UPDATED 23:40 EDT / JULY 27 2020

CLOUD

Riverbed brings cloud acceleration to Microsoft collaboration apps

Businesses have been steadily shifting their applications to the cloud for the better part of a decade, but the COVID-19 pandemic has certainly hastened the move — and caused businesses that were on the fence to fall to the side of cloud as it greatly simplifies working from home.

The subsegment of cloud that has seen the most uptick has been collaboration applications, since they enable workers to continue to work in teams even when socially distant. I’ve referred to this as digital proximity, which is critical in keeping productivity levels as high or higher than they were when people were in the office.

One of the challenges for networking professionals is ensuring the quality of application experience when people are working from home. When workers are in the office and accessing applications that are in the organizations data center, the information technology department can manage the application experience because it owns the end-to-end network path.

When applications shift to the cloud, this creates a problem, since typically IT has no visibility or control of the traffic once it exits the company network and heads out over the internet. That has narrowed the control IT had to the local-area network and, more importantly, the wide-area network because it typically had limited bandwidth.

Now with workers at home, IT seemingly has no control as the entire network journey has moved off the company premises. When a worker calls in and says there’s a problem, what’s a network engineer to do? Toss her hands in the air and say, “Sorry, we have no way of fixing your problem?” Sure, but that does nothing to help the worker. 

To help workers at home, Riverbed Technology Inc. today announced a new solution that helps improve the remote performance of Microsoft collaboration tools. Specifically, SaaS Accelerator 1.2 accelerates Office 365 and Dynamics CRM, and Riverbed’s eCDN improves Microsoft Teams and Stream live events. 

Riverbed is best known as a WAN optimization company that makes connections between data centers and branch offices faster through the use of acceleration. In actuality, Riverbed has been accelerating cloud acceleration for years now. Its first foray into this market is Cloud Accelerator, which makes infrastructure-as-a-service or IaaS traffic faster.

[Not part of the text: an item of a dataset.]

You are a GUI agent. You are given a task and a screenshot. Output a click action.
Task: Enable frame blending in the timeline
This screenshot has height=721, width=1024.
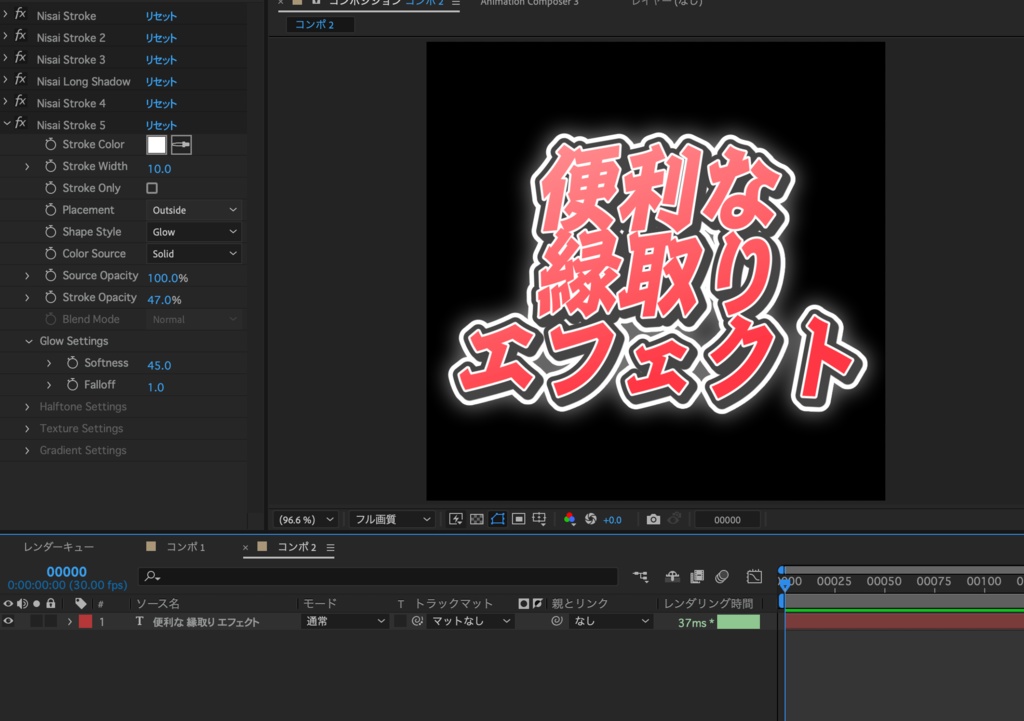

With cloud accelerator, the customer deploys a virtual SteelHead in the IaaS service, which enables acceleration of cloud workloads to whatever endpoint the customer requires including the data center, branch or a client device. Cloud acceleration physically reduces the amount of data going to and from the cloud, making it ideal for cloud migrations and disaster recovery.

SaaS Accelerator has been available for about a year and operates a full managed service, so there’s no heavy lifting by the customer. The service essentially works the same way as Cloud Accelerator, although Riverbed is responsible for the Steelheads in the SaaS vendor. The current version works with basic Office 365 file sharing, Box, ServiceNow, Salesforce and Veeva.

Its latest release, version 1.2, expands the offering to all of the Office 365 products, including SharePoint, Exchange and Office WebApps as well as Microsoft Dynamics. It has also improved the scalability of the offering with support for up to 50,000 concurrent users per application per customer instance. Given that not everyone is logged into these applications 100% of the time, 50,000 concurrent users could support several hundreds of thousands of employees.

The solution also includes a fully managed software based eCDN component for Microsoft Teams and Stream live events and on-demand video. This technically isn’t “acceleration” per se, but it has the same impact because it removes much of the data from the network. There are numerous eCDNs and CDNs available, but Riverbed’s is managed as part of this offering.

During a briefing, the company claimed a 10 times performance improvement of Office 365, which the company had verified by research firm ESG. I’ve talked to dozens of Riverbed customers over the years and unanimously the use of acceleration provides a significant performance boost, so the 10 times number seems almost conservative to me. 

One customer once described WAN optimization as “network crack” where once you deploy it in part of your network, you need more and more because it provides a LAN-like experience over the WAN and now over the internet. Given that the price of SaaS Accelerator is only in the $2.50 to $3 range per month per user, this seems like a very low-cost way of giving all workers, including ones working from home, the best possible user experience.

The shift to work from has raised the bar on the network. In fact, a recent ZK Research Work From Home Study found that 58% of respondents cited that the pandemic has increased the value of the network. That’s why there has been an increase the number of SD-WAN deployments, but SD-WANs don’t solve all problems.

The technology increases resiliency of the network and improves agility but doesn’t make apps run faster.  Acceleration physically reduces the number of packets crossing the wire.

The work-from-home trend is here to stay for the foreseeable future and IT leaders need to start thinking of technology that makes the internet part of the company network. Software-defined WANs can handle connectivity and SASE addresses security, but something like Riverbed’s Accelerators is needed for performance.

Zeus Kerravala is a principal analyst at ZK Research, a division of Kerravala Consulting. He wrote this article for SiliconANGLE.